O`u le monde adorait ce qu’il tue aujourd’hui,O`u quatre mille dieux n’avait pas un ath'ee,O`u tout 'etait heureux, except'e Prometh'ee,Fr`ere ain'e de Satan, qui tomba comme lui.[ГдеМюссе в совершенстве понял и передал общий характер ясного эллинского миропонимания; но в некоторых подробностях впал в ошибку. Поэт ошибается, утверждая, что в Греции на четыре тысячи богов не было ни одного атеиста, ошибается также, называя Прометея «старшим братом Сатаны». Что в обеих этих фигурах кроется общий элемент, дело несомненное; но родство – это не тождественность и не братство.

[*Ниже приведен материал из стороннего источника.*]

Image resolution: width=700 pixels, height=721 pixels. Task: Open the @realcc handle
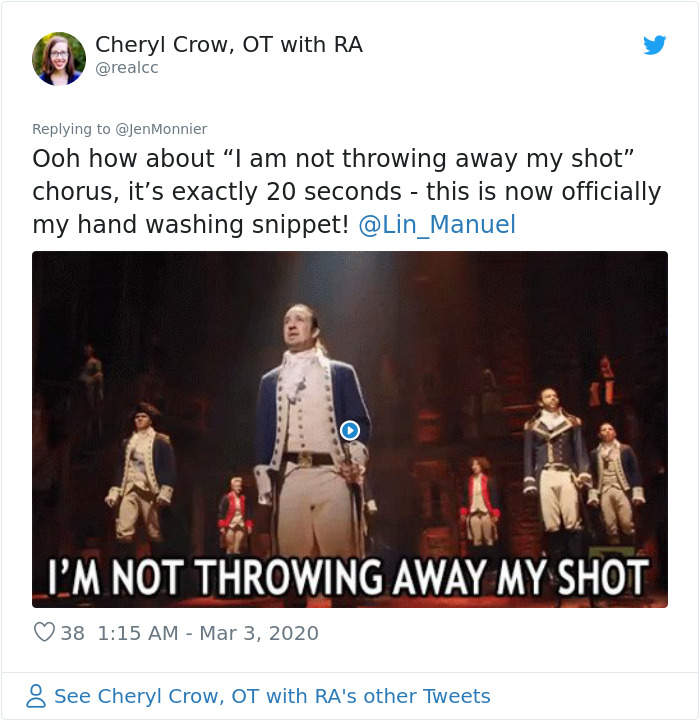tap(127, 68)
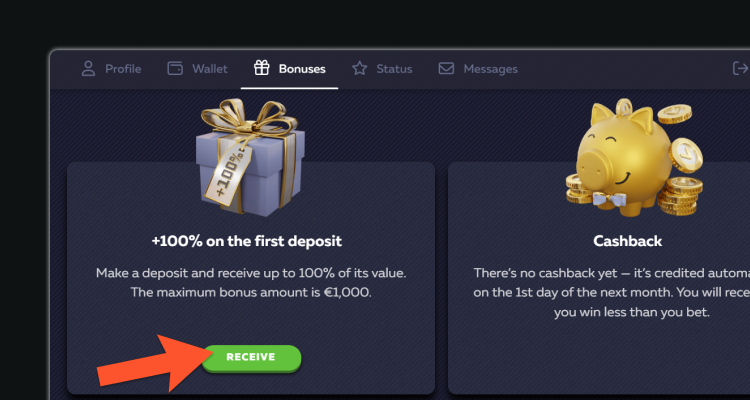
Task: Click the Cashback heading
Action: pos(627,241)
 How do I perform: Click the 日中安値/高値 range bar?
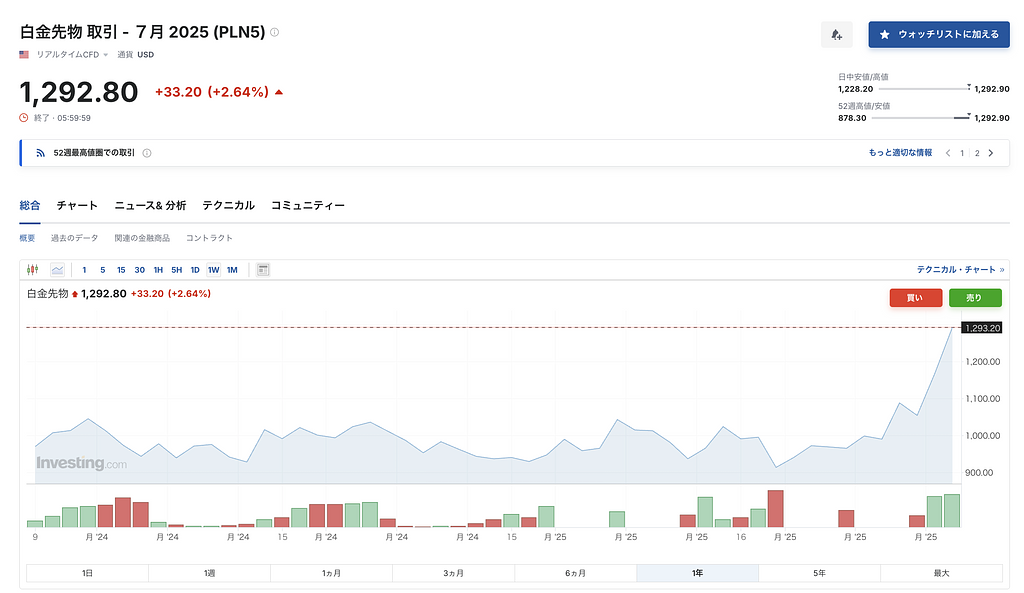point(919,88)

И до Мюссе, и после него многие смотрели на Сатану сквозь призму романтизма, который проявлял склонность обожествлять падшего архангела и любил противопоставлять его, как христианского Прометея, неумолимым небесным силам.
Однако в самой сущности, за исключением одного факта возмущения и кары, ортодоксальный сатана ни в чём не сходится с эллинским мучеником. Благородный титан не прегрешил и не пал, его превозмогло лишь численное преимущество таких же, как и он, бессмертных существ, и главным стимулом его побуждений была не ненависть, как у сатаны, а любовь к людям.

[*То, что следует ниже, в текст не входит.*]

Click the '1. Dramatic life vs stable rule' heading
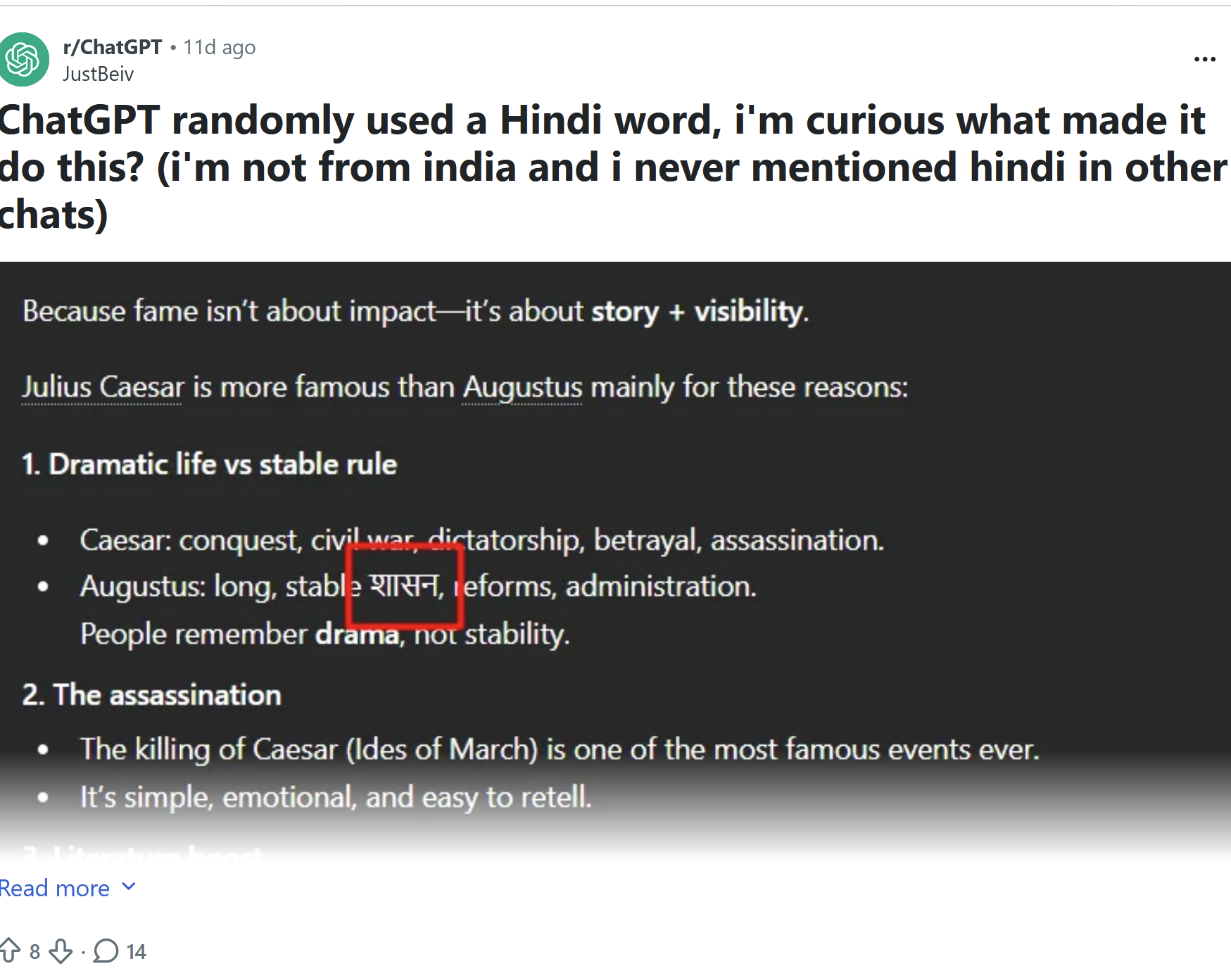Screen dimensions: 1231x980 (x=210, y=464)
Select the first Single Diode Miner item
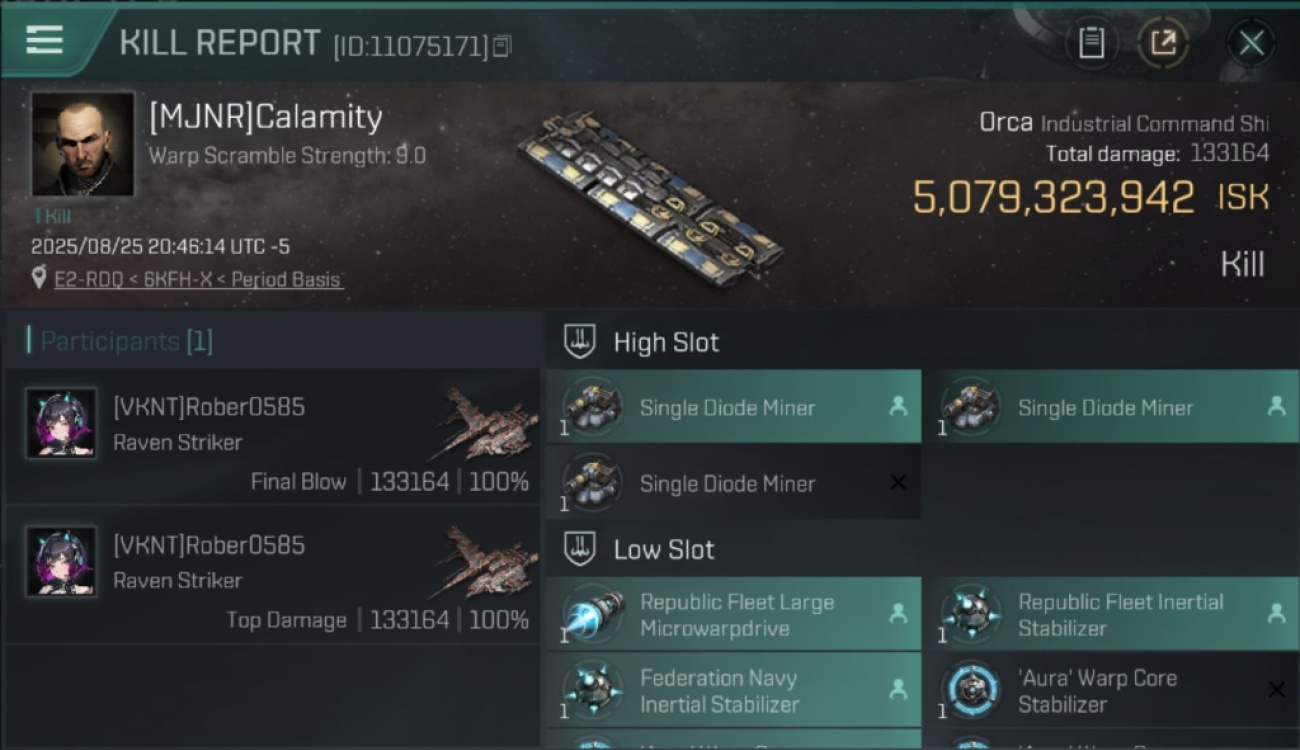 pos(734,407)
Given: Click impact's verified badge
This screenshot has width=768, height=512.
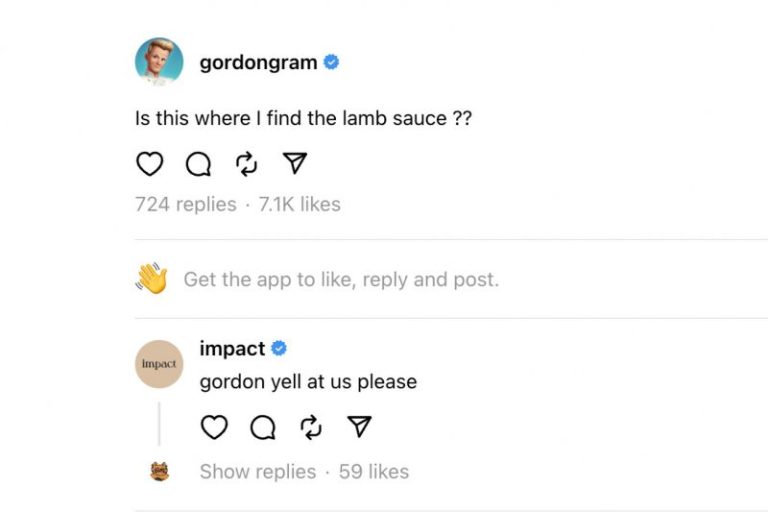Looking at the screenshot, I should pyautogui.click(x=279, y=348).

Это в совершенстве чувствовали и понимали те из великих поэтов, которые непосредственно столкнулись с этой загадкой. Шелли, который в «Освобожденном Прометее» дал, можно сказать, продолжение эсхиловской трагедии, говорит в предисловии к своему произведению: «Единственное создание воображения, сколько-нибудь похожее на Прометея, – это Сатана, и на мой взгляд Прометей представляет собою более поэтический характер, чем сатана, так как, не говоря уже о храбрости, величии и твердом сопротивлении всемогущей силе, его можно представить себе лишенным тех недостатков честолюбия, зависти, мстительности и жажды возвеличения, которые отнимают столько симпатий от героя «Потерянного рая». Характер сатаны наводит ум на вредную казуистику, заставляющую нас сравнивать его ошибки с его несчастьями и извинять первые потому, что вторые превышают всякую меру. Между тем Прометей является типом высшего морального и интеллектуального совершенства, повинующегося самым бескорыстным мотивам, которые ведут к самым прекрасным, к самым благородным целям».
И друг Шелли, Байрон, более или менее таким же образом объяснял отношение Прометея к сатане.
И действительно, Люцифер в байроновском Каине, кроме нескольких внешних черт, не имеет ничего общего с Прометеем, потому что не жертвует собою для людей бескорыстно, а добивается от Каина почтения верноподданного и возмущает его против Бога для собственной пользы, чтоб найти союзника и помощника в борьбе с Творцом.
Мотивы бунта Люцифера так же диаметрально разнятся от побуждений, которые толкнули Прометея на борьбу. Первому прежде всего нужна власть над миром, второму – счастие людей. Люцифер – это могучий узурпатор-эгоист, которому не удалось дойти до цели своих мечтаний и который, терзаясь этим, понимает страдания других, родственных ему натур и желает извлечь из них пользу для своих самолюбивых планов.
Прометей не таков.
Он горд, но без тени самолюбия и надменности; сильный, полный бескорыстного сожаления и сочувствия к слабым, за которых и ради которых страдает, титан завязал борьбу с Зевсом не для того, чтобы отнять у него державу, а чтобы спасти несчастное и любимое им человеческое племя.
«Лишь только Зевс занял опустевший отцовский престол, как начал раздавать разным богам дары и должности. Он основал государство, и лишь несчастное человеческое племя было обойдено его милостью, – уничтожение должно было выпасть на его удел. Никто не воспротивился, кроме меня… я осмелился! Что человеческое племя не рухнуло в ад, сраженное перунами, это – мое дело. Зато меня встретила эта ужасная казнь, болезненная для тела, несносная для глаза: я стражду за мое сожаление к смертным».